But they deserve to on Monday morning.

There haven't been so many renditions of the Marseillaise sung on the streets of Paris by crowds filled with pride since the country lifted the World Cup in 1998.

Perhaps those polling agencies who regularly send out surveys concluding how pessimistic and depressed the French are, should send out their pollsters on the streets of Paris today, or to Lyon, Marseille or Rennes.

They may reach a slightly different conclusion.

What’s perhaps unfortunate is that it’s taken the bloodiest series terror attacks in the country’s recent history to restore the faith of the French in their country and in themselves.

As soon as the bullets began to fly on Wednesday France was plunged into yet more introspection.

TV debates and newspaper headlines were dominated by the seemingly age-old questions of the role Islam in France, how France had failed to integrate its immigrant population, how it had once again failed to protect its Jewish population and how Marine Le Pen and co will profit from it all.

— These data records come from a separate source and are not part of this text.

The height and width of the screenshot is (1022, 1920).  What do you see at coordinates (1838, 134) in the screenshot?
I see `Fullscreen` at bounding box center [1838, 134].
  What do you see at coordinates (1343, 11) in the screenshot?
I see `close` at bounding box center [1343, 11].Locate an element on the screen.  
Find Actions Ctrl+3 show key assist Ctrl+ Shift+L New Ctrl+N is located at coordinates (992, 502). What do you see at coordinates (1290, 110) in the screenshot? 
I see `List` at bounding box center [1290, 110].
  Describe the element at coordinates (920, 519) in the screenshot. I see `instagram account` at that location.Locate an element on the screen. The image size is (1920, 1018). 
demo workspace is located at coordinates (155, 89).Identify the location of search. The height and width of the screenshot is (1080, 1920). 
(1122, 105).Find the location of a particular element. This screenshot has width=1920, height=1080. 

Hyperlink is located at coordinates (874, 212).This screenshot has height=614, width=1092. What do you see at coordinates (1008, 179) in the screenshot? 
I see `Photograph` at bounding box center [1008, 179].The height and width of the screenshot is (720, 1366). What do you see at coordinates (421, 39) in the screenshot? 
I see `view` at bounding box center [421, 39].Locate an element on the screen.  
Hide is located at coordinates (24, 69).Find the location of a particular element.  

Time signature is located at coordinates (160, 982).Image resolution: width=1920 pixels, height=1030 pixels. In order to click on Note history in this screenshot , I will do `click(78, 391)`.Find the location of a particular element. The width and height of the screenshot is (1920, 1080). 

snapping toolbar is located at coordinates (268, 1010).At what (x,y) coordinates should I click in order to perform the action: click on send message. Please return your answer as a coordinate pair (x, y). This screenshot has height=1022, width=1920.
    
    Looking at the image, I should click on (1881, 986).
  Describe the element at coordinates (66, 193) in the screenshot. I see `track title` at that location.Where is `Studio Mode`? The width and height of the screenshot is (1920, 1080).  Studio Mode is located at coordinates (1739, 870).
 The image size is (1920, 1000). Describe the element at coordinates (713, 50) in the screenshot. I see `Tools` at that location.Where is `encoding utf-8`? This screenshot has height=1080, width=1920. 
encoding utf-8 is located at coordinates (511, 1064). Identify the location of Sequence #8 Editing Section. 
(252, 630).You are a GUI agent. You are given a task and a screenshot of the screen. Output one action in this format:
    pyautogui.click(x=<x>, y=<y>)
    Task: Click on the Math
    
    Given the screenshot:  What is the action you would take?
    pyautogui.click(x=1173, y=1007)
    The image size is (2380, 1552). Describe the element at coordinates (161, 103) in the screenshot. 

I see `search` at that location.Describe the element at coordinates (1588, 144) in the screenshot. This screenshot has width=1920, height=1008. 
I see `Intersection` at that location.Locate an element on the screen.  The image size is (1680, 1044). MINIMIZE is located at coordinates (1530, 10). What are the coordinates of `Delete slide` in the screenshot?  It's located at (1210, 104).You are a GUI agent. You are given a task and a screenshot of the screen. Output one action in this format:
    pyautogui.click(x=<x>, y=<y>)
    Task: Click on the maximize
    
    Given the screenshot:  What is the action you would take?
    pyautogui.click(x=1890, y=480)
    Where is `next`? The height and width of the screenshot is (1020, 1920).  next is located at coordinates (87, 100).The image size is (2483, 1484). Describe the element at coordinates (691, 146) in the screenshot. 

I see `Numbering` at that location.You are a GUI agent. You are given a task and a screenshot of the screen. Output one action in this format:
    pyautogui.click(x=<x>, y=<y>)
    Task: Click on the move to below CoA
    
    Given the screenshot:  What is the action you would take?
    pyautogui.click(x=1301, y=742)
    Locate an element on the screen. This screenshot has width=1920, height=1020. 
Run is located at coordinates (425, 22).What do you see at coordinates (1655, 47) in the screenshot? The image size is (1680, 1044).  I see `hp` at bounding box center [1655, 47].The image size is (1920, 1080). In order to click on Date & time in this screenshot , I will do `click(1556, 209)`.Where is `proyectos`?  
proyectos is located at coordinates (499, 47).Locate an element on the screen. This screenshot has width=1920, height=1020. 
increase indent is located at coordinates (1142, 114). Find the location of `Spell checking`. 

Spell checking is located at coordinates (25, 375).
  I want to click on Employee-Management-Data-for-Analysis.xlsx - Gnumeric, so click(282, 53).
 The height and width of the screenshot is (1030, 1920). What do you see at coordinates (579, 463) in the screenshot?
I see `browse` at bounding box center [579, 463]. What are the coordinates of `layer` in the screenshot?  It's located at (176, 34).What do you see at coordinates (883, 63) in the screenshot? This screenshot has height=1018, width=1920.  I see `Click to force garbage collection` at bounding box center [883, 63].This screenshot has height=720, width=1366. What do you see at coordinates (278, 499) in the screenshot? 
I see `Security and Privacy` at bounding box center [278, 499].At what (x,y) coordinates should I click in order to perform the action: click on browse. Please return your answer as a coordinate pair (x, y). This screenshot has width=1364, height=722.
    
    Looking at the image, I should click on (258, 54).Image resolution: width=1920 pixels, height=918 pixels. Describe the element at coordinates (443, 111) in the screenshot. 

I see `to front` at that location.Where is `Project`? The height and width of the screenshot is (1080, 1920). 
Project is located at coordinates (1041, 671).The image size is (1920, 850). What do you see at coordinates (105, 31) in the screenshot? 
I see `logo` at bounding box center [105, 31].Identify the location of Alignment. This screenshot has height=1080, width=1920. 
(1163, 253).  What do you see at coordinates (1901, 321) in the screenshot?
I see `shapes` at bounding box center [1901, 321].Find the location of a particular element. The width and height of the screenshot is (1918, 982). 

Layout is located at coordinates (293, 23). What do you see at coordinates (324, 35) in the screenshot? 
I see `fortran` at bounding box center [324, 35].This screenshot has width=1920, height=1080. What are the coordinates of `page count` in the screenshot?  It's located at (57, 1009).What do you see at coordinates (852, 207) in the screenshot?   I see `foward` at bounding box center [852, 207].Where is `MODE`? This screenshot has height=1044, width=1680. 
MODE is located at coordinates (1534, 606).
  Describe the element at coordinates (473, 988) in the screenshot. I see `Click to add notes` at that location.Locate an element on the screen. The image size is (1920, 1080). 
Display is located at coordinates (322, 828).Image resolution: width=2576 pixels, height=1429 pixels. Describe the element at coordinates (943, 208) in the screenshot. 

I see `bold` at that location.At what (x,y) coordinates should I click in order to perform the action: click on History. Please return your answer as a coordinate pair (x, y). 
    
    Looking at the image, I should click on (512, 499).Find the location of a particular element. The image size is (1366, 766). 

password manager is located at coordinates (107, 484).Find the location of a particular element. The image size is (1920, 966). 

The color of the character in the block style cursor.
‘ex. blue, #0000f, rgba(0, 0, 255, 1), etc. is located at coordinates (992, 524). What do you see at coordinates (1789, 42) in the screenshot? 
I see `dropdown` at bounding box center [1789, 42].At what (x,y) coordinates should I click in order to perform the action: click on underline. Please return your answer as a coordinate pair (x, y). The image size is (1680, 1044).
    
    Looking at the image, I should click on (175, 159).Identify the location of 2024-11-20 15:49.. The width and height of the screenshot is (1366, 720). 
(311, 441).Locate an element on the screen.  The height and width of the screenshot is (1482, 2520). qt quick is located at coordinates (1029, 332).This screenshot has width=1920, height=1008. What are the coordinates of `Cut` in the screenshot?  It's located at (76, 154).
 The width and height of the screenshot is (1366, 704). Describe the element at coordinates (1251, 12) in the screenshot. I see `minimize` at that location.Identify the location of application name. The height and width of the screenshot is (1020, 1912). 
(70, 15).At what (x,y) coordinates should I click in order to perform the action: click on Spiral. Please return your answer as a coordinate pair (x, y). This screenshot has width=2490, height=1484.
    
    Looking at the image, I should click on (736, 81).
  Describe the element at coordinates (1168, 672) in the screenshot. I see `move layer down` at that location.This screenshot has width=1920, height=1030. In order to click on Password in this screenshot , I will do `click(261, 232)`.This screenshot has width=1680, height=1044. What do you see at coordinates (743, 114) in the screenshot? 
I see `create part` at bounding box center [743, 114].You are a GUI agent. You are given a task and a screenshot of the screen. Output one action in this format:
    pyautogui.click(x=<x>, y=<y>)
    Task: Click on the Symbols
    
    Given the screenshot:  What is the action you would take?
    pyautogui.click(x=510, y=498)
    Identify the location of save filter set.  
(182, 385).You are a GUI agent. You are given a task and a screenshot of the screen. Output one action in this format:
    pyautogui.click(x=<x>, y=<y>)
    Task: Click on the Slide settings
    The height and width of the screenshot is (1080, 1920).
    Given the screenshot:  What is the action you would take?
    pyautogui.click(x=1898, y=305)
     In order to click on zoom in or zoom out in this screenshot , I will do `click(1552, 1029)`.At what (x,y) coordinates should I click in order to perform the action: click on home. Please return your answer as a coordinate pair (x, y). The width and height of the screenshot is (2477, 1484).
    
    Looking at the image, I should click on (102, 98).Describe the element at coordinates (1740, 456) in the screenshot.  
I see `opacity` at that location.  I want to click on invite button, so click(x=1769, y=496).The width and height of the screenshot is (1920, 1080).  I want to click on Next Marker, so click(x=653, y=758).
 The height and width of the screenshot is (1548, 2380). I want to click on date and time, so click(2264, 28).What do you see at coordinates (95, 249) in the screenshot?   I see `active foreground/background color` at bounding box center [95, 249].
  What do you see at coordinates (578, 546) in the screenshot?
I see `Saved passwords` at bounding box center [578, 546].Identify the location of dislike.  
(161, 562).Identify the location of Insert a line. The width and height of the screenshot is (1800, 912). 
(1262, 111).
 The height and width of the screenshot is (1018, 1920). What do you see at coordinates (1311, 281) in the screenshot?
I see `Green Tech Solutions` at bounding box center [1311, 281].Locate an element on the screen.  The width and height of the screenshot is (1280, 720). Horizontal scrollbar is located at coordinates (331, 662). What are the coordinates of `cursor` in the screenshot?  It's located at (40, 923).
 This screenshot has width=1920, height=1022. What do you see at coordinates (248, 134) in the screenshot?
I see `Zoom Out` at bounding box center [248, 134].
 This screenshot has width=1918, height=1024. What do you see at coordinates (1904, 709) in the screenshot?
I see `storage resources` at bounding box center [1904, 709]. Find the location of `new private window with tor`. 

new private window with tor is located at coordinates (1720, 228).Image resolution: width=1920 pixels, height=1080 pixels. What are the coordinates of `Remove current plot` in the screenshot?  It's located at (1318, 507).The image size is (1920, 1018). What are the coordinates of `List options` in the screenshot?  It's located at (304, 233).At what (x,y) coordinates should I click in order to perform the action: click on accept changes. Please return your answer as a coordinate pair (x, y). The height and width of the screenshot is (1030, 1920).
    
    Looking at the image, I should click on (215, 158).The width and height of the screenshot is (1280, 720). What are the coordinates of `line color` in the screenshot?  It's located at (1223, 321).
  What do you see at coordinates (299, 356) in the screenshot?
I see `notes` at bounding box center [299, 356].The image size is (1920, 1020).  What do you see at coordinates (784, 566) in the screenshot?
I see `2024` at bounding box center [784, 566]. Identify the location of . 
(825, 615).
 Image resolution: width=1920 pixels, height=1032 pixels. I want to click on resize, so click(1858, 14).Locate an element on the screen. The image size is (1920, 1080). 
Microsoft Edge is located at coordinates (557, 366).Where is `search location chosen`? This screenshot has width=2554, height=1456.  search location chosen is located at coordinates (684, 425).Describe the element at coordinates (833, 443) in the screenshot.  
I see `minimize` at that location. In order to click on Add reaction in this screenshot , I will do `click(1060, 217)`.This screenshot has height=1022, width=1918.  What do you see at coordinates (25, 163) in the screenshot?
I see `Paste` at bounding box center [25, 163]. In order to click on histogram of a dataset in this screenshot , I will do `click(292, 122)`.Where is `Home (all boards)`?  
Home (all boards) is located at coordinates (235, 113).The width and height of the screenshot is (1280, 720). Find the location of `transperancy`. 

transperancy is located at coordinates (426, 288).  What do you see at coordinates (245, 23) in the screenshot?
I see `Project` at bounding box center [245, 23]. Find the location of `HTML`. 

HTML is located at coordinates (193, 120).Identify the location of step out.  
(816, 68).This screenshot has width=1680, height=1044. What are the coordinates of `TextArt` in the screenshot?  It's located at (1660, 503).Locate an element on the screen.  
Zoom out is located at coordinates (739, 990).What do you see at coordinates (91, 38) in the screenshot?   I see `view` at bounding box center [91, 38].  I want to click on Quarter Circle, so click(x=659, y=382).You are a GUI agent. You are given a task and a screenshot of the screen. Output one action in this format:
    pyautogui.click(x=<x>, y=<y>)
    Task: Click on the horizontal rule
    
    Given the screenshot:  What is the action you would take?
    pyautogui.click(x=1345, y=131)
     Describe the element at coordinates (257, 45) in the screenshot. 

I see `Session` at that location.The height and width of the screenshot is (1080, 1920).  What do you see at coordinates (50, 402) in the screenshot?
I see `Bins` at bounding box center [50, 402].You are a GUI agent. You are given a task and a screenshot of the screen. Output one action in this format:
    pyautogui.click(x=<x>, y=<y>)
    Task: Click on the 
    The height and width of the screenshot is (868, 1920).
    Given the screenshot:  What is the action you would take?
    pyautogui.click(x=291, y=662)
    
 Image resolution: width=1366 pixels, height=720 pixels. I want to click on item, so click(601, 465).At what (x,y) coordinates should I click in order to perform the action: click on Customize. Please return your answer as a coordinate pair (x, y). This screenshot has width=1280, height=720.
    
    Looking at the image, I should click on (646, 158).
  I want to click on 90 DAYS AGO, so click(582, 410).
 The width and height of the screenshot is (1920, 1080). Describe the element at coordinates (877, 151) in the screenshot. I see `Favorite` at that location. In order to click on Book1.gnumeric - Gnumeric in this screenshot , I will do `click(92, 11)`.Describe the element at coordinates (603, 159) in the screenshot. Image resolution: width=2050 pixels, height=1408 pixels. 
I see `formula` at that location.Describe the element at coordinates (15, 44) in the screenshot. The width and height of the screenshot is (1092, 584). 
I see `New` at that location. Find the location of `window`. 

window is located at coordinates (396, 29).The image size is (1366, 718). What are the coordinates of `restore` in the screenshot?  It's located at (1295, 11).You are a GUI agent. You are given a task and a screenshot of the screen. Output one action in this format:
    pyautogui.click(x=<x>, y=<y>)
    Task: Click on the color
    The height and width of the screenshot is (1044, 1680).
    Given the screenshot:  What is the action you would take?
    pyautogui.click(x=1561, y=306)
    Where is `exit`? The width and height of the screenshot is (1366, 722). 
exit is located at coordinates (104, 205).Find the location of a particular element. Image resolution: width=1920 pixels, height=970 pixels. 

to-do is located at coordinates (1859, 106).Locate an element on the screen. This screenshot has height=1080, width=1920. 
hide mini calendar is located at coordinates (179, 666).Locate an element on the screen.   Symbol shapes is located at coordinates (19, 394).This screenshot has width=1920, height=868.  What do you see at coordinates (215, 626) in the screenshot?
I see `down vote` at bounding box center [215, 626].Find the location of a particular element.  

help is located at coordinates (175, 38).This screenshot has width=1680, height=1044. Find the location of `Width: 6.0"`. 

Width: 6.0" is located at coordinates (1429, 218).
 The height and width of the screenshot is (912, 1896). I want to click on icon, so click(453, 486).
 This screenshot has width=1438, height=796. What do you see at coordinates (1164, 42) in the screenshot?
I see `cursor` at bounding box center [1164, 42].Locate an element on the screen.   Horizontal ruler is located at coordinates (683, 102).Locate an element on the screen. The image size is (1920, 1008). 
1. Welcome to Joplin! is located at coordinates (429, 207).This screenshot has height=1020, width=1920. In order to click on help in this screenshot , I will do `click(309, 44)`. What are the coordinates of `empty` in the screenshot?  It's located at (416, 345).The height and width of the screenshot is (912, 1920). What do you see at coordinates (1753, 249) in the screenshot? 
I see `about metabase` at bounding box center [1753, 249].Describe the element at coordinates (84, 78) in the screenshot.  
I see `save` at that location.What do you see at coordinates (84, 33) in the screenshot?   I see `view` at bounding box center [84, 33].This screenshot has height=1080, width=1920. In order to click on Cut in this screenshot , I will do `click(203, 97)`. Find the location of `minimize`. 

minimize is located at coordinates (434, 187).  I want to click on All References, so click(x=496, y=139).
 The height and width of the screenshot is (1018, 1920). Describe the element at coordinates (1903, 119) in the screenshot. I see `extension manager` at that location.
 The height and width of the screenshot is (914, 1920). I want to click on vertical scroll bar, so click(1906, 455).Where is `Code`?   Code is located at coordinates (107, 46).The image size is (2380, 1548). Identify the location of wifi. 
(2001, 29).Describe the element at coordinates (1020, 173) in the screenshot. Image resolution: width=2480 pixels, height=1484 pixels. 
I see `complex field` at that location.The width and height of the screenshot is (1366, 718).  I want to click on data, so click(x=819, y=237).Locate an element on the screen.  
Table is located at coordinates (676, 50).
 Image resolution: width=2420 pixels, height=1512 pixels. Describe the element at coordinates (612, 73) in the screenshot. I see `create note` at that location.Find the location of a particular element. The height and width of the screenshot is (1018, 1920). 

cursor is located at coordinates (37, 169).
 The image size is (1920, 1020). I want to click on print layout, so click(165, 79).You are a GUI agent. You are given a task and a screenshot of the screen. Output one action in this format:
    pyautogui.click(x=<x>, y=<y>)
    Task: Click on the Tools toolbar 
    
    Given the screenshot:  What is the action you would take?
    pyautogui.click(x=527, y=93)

While those questions undoubtedly remain, along with how France will deals with a much darker response to the attacks such as the dozens of anti-Muslim incidents and the wide us of the #JeSuisKouachi hashtag on Twitter, Sunday’s mass rallies will ensure that the authorities and the public will meet them with renewed vigour and confidence.

The country’s press has naturally heaped praise on the millions who had marched elbow to elbow with dignity, pencils aloft, even applauding police officers and without one single incident reported to police.

“We are a nation”, beamed Liberation newspaper, with its editor Laurent Joffrin saying: “The Republic had been hit in the heart, two days later the Republic rose up.”

Le Parisien said the mass mobilisation of French people since the attacks was a “cry of hope”.

“The huge crowds are a wake-up call to make us aware of the errors and the problems in our society,” said Thierry Borsa.

With its front page headline “France stands up” Le Figaro newspaper saluted the courage and the dignity of the nation.

“How could you not be moved by the spectacle of a nation finally united,” Le Figaro said.

And most people were, including the hundreds of foreign journalists who had made Paris their home since hearing news of the Charlie Hebdo shooting last Wednesday.

Even correspondents who have been here long term have talked about feeling like a Parisian for the first time.

“Terrorist attacks can have unintended effects,” wrote Simon Kuper in the Financial Times.

In general France doesn’t get much in the way of positive press from abroad, unless it’s from food and wine correspondents.

Sections of the Anglo press obsessively have predicting France’s downfall for years through its doomed economy, its unaffordable social welfare system, fissures in society all played out to the back drop of a rising far right National Front party destined to take over the Elysée at some point.

Again those questions still remain but perhaps the coverage of France’s struggles won’t be quite be as tinged with a hint of glee in future.

There may be a little more understanding for a nation which was rocked to its core by three of its own people, before it rose up as one in defiance.